The twists and turns of life took Gibson away from wrestling for a bit, then right back into it. There was the time that, riled by the villain’s heinous actions, that Paul jumped into the ring; there was the opportunity to be put into Timothy Geohagen’s sleeper hold as a demonstration model.
“Farmer Elmer Gibson” made his professional wrestling debut in July 1951, in Wasaga Beach, Ontario, against his trainer, “Irish” Pat Murphy (Eddie Melowski), whom he had met while both were employed at the Westinghouse plant in Hamilton.
By his own estimation, “Canvasback” (as he called himself) only worked 25-30 matches, all told, “just small towns,” up until 1956.
“I never made it famous, I never made any money, but I had a few memorable events in my time,” he said.
Over the years, one of his best friends would become Ernie Moore, who wrestled as “The Executioner.” Moore has been asked to speak at Gibson’s memorial service.
“I didn’t know how many matches he had, but he was always considered one of the boys,” Moore told SLAM! Wrestling. “He was well liked. He was a former policeman. Just an all-around good guy.”
Some of the “memorable events” related to wrestling that Gibson recounts in his memoirs include seeing Sandy Scott have his debut match in 1952, and being at the benefit show that same year for Sandy’s brother, George Scott, who had broken his back and was unable to wrestle.
Gibson would become manager of Martin’s Sportstown Grill, run by wrestler Martin Hutzler, in Hamilton, which saw countless grapplers, football and hockey players frequent for the massive steaks and friendly atmosphere.
In 1956, Gibson joined the Hamilton police department, and was there for 12 years.
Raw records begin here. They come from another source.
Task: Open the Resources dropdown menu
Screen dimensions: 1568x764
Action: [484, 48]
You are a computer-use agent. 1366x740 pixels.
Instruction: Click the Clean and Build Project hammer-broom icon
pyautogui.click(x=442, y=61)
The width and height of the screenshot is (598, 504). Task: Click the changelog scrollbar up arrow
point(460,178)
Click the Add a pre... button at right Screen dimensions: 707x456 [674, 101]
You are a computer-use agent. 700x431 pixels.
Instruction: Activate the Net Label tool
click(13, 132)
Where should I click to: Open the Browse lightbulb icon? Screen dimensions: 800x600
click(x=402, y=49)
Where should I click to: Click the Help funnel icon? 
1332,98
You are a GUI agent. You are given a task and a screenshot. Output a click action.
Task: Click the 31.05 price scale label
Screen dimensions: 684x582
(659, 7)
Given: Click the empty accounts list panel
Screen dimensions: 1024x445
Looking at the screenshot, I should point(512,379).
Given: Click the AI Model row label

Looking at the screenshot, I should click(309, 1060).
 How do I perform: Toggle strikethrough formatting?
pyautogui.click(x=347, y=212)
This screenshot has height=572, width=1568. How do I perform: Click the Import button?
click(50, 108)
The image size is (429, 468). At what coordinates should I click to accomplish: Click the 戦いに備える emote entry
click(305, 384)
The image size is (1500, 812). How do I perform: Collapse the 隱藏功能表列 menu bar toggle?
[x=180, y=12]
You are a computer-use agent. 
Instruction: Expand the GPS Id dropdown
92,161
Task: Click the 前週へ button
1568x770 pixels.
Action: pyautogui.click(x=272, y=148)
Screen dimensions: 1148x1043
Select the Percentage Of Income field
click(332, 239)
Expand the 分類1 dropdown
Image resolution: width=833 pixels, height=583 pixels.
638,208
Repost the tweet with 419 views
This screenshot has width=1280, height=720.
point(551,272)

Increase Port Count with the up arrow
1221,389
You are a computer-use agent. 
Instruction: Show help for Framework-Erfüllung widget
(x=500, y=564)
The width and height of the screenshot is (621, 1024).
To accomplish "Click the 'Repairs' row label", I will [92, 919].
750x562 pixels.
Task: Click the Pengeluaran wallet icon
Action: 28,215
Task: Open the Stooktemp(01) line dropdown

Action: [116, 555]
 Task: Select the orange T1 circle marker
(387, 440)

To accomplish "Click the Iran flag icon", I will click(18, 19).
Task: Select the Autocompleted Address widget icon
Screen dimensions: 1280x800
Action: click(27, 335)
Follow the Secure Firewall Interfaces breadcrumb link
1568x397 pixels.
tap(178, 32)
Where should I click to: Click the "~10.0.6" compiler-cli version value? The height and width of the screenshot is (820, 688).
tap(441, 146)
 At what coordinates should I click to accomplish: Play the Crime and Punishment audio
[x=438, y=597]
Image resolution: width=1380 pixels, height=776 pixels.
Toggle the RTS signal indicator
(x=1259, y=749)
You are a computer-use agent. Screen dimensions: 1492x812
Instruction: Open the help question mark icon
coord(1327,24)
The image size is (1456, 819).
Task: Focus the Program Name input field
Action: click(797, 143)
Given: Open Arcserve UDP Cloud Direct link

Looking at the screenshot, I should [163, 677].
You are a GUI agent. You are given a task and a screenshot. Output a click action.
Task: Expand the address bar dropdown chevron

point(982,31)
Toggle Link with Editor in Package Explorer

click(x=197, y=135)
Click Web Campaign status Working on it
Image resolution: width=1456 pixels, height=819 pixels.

While on the force in 1959, he was involved in a motorcycle accident and hurt his back. His police memoirs were another major undertaking for the retired Gibson in his later years, numbering more than a hundred pages.
He was a part of the regular crew of Hamilton-area oldtimers that meet on a bi-weekly basis around town, including Moore, Reggie Love (Johnny Evans), Marty Valenti, Hurricane and Cyclone Smith (Bob and Maurice Grimbly), Ron Logue, Farmer Phil Buck, Roger Francoeur, Jerry Dorsey, and others. Billy Red Lyons was a constant until his passing earlier this year.
“Regardless of what one might think or say about wrestling as a profession, some of the most interesting and likable people I met throughout the years were men who ventured into the world of wrestling,” Gibson concludes in his memoir.
Having shared his wrestling memoirs with this writer, Gibson confessed that it was a “gratifying experience … when you start reflecting on the past, a lot of things come up.”
Paul Gibson is survived by his wife, Gloria, and their four children and grandchildren. Visitation will be held at the Church of Jesus Christ of Latter Day Saints, Main Street East at Emerald Street, Hamilton on Tuesday, December 22 from 2-4 and 7-9 p.m. Funeral services will be held in the chapel on Wednesday, December 23 at 11 a.m. with interment at White Chapel Memorial Gardens.